ヘルニア倶楽部

腹壁ヘルニアヘルニアの症状と治療時期について

医療法人 社団俊和会 寺田病院 外科 堀孝吏先生

ヘルニアになるとどんな症状が出るの?

ヘルニアになると、まず腸が脱出したあたりの皮膚が盛り上がって膨らんできます。

ヘルニアが出てくる筋肉(筋膜)の裂け目(ヘルニア門)と皮膚の膨らむ位置は正確には一致しません。これは、皮膚の下は非常に柔らかい脂肪で構成されているためヘルニア嚢は最も皮膚の伸びやすい軟らかい方向へ向かって大きくなっていくためです。

ヘルニア門や腹壁が拡張される時や、ヘルニアが神経を圧迫する場合には局所の痛みを伴います。また、ヘルニア門でヘルニア内容が圧迫され血流の障害などを引き起こした場合(かんとん:嵌頓 と言います)には局所のみならず広い範囲での痛みを感じることが多く、腸管がはまり込んだ場合には腸閉塞となります。腸閉塞の痛みは腹部全体に及び、状況によっては緊急手術が必要になることもあります。

治療時期は?

一度できてしまったヘルニアは薬や運動では治せません

一度できてしまったヘルニアは幼少児の特殊な例を除き自然治癒することはありません。手術をして治す(観血的治療または外科的治療といいます)必要があります。

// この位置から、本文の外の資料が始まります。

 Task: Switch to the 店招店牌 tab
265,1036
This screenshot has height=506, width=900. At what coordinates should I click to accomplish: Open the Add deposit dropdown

鼠径ヘルニアの手術を検討するにあたり心配や不安があれな医師や看護師に相談「まだ小さいから様子を見ていてよいのでは。」という質問をよく受けますが、小さなめったに膨らまないヘルニアほどヘルニア門が小さく嵌頓の危険性が高いという見方もできます。ヘルニアと診断されたら診断時点でのなるべく早期の手術治療が望ましいと思います。